Ouigo follows Iryo’s strategy and relieves its CEO after consolidating its business in Spain

Ouigo has decided to change its management team after closing its first stage of expansion in Spain. Just like Iryo did a few months ago With the return of Fabrizio Favara to replace Simone Gorini, the low-cost subsidiary of the SNCF replaces its CEO at a time when it considers its business consolidated and faces a new phase marked by growth, competitive pressure and the search for profitability in the liberalized market.
In a statement, Ouigo has announced the renewal of its management leadership with the departure of its current general director Hélène Valenzuelawho will leave office at the end of the year after seven years in office, and the commitment to Amandine Thomas-Commin as a relief As is usual in these movements of its parent company, the new director comes from SNCF Voyageurswhere he served as director of Intercitésthe division responsible for conventional long-distance lines in France.
His career in the French public group spans 15 years, during which he has held both operational and strategic responsibilities. Among the milestones of its most recent stage are the launch of new routes, including several night lines, and the recovery of the unit’s positive operating results, as well as the awarding of the first tender organized by the French State for these connections.
The board of directors lands in Spain to take on the second phase of the Ouigo project, with its operations already established – it has already exceeded the 20 million passengers transported since its launch – and a balance that faces its inflection point with the aspiration of closing 2025 as its first “profitable” year after chaining severe losses since its arrival on the market.

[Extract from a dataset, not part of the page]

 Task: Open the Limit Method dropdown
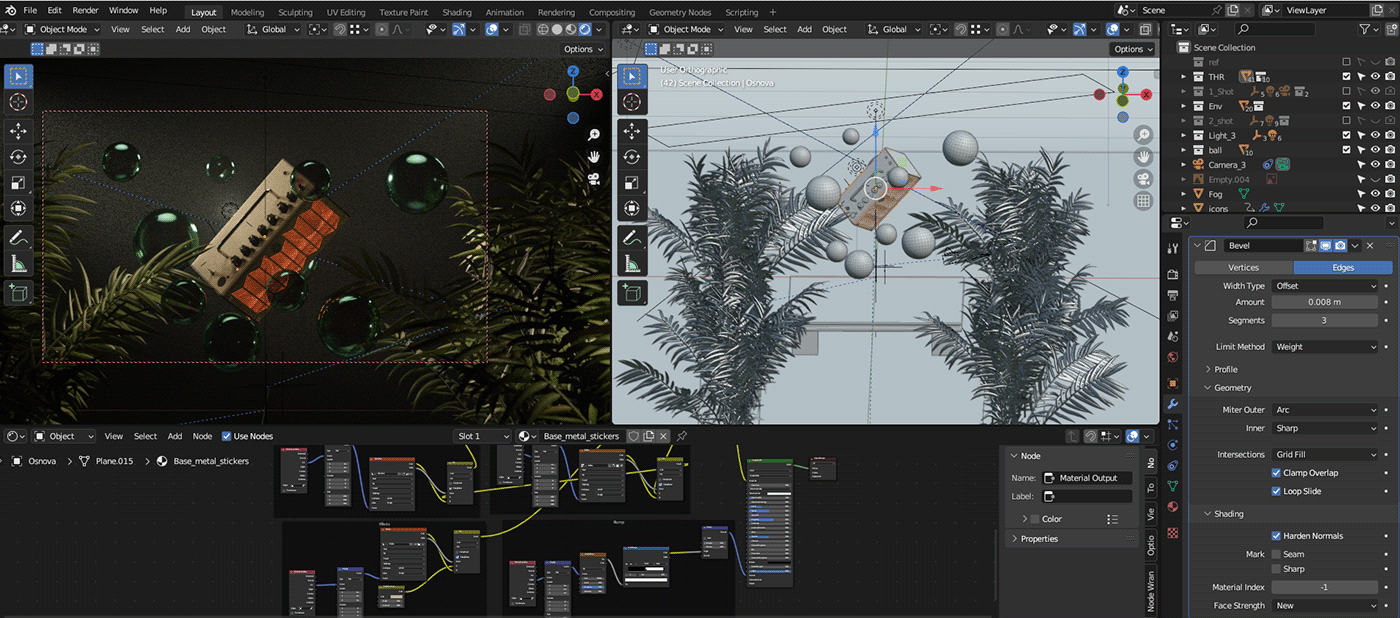(1325, 347)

Valenzuela’s balance sheet at the head of the Spanish subsidiary has developed in a period marked by successive external tensions: the pandemic, the subsequent rise in energy prices and episodes of traffic interruptions linked to climate disasters. Despite these conditions, Ouigo claims to have achieved sufficient growth to move towards a Positive EBITDA in 2025thanks to a model focused on operational efficiency and low-cost rates. The company does not detail, at the moment, disaggregated figures on its margins or its contribution to the results of the SNCF group.
The management change coincides with a phase of greater maturity in the liberalized railway market, where Ouigo competes with Iryo – a subsidiary of Trenitalia and Air Nostrum – and with Renfe in the corridors with the highest demand. Competitive pressure has intensified especially on the Madrid–Barcelona and Madrid–Valencia axis, where the entry of new operators has driven a reduction in prices and an increase in the number of frequencies. In this context, the French company now faces the challenge of sustaining its low-cost model with still volatile energy costs and the need to continue expanding the occupancy of its trains.
From the matrix, Alain Krakovitchpresident of Ouigo Spain and director of TGV–Intercités, has highlighted Valenzuela’s contribution during the implementation phase. Although the manager has highlighted the “determination” of the outgoing team during the most complex years, the subsidiary avoids advancing specific objectives regarding new corridors or expansion calendars for the coming years. With the arrival of Thomas-Commin, the company simply points out that it begins “a new stage” that should serve to consolidate its position in the Spanish market and continue growing in volume of travelers.
For her part, the new general director has indicated that her objective is to strengthen the operator’s presence in Spain after the transition towards profitability. “We have the responsibility to continue consolidating our offer and incorporating more and more high-speed travelers,” he says in a statement. The Ouigo council has thanked Valenzuela for his work during these years and has highlighted that the replacement occurs with the “foundations laid” for the next phase of the project.